* EXTRAIT DE LA PAGE:
»»

C'est une hypothèse plausible, d'autant plus que l'équipe d'AgriTechTrade ayant développé pendant deux années durant (2018 et 2019 des modèles mathématiques financiers), a pu prévenir dès le mardi début d'après-midi, quelques professionnels du monde agricole d'un retournement de marché à venir, en indiquant les cibles suivantes sur la base d'un cours à 177,50 €/t échéance Mai 2020 : les 184/185 €/t et les 194/195 €/t à un horizon de court terme. Cibles qui ont été atteintes à la vitesse de la lumière, soit en moins d'une semaine !

««

* INFORMATIONS EXTRAITES:
»»

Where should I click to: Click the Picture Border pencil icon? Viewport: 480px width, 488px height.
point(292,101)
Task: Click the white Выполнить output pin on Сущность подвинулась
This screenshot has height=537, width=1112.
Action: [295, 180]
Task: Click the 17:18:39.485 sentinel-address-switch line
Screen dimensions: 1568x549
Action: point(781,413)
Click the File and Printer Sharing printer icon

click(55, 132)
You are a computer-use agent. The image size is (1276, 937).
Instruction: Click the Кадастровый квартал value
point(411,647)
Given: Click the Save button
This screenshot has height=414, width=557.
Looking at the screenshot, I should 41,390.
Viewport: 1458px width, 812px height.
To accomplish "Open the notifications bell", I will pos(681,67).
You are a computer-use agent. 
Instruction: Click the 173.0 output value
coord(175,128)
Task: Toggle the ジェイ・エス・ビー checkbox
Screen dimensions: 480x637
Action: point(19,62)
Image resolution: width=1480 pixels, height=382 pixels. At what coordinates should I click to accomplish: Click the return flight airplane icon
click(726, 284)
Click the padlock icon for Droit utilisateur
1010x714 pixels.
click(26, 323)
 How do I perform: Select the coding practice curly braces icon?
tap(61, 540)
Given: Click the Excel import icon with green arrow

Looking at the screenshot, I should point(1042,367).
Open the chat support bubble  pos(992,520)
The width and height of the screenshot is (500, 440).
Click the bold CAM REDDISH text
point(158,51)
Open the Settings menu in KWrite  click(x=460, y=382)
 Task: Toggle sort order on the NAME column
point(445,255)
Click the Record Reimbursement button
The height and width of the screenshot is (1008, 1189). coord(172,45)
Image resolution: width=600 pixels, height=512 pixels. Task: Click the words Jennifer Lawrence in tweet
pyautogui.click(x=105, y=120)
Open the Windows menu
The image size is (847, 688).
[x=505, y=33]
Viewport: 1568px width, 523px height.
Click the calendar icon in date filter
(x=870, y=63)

««

* À FAIRE:
1. Recopiez fidèlement, dans l'extrait consacré au retournement de marché annoncé par AgriTechTrade, la partie qui débute aux mots « C'est une hypothèse » et s'achève sur « d'une semaine ! ».
2. Poursuivez le texte sur le retournement de marché prévu par AgriTechTrade à la suite de sa dernière phrase.

* RÉSULTATS DE L'EXERCICE:
1.
C'est une hypothèse plausible, d'autant plus que l'équipe d'AgriTechTrade ayant développé pendant deux années durant (2018 et 2019 des modèles mathématiques financiers), a pu prévenir dès le mardi début d'après-midi, quelques professionnels du monde agricole d'un retournement de marché à venir, en indiquant les cibles suivantes sur la base d'un cours à 177,50 €/t échéance Mai 2020 : les 184/185 €/t et les 194/195 €/t à un horizon de court terme. Cibles qui ont été atteintes à la vitesse de la lumière, soit en moins d'une semaine !

2.
Ce qui pour conclure, indiquerait que la finance ayant toujours un temps d'avance sur le monde classique agricole, a pris en compte des facteurs qui ne sont pas connus du grand public, alors que tous les officiels n'arrêtent pas de crier sur les toits que les fondamentaux sont solides, avec des stocks mondiaux très élevés, et une future récolte mondiale abondante, notamment au regard des derniers chiffres du Conseil International des Céréales (CIC) avec un record de 768 Mt de blé sur la campagne 2020/2021, soit une hausse de 5 Mt sur un an. Cela est peut-être aller un peu vite en besogne, alors que les surfaces de blé sont en baisse en Europe et aux Etats-Unis pour la récolte 2020, et que le manque d'humidité des sols apparaît sur une partie de la zone mer Noire.

Vous avez dit : vers une tension de l'offre ?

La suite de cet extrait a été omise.